PROBLEM REQUIREMENTS:
Would you return the entries below word for word?

================================

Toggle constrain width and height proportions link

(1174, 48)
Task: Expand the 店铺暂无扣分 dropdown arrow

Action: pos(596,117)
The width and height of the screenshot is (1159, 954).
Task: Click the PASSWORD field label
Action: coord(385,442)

================================

EXERCISE RESPONSE:
Toggle constrain width and height proportions link

(1174, 48)
Task: Expand the 店铺暂无扣分 dropdown arrow

Action: pos(596,117)
The width and height of the screenshot is (1159, 954).
Task: Click the PASSWORD field label
Action: coord(385,442)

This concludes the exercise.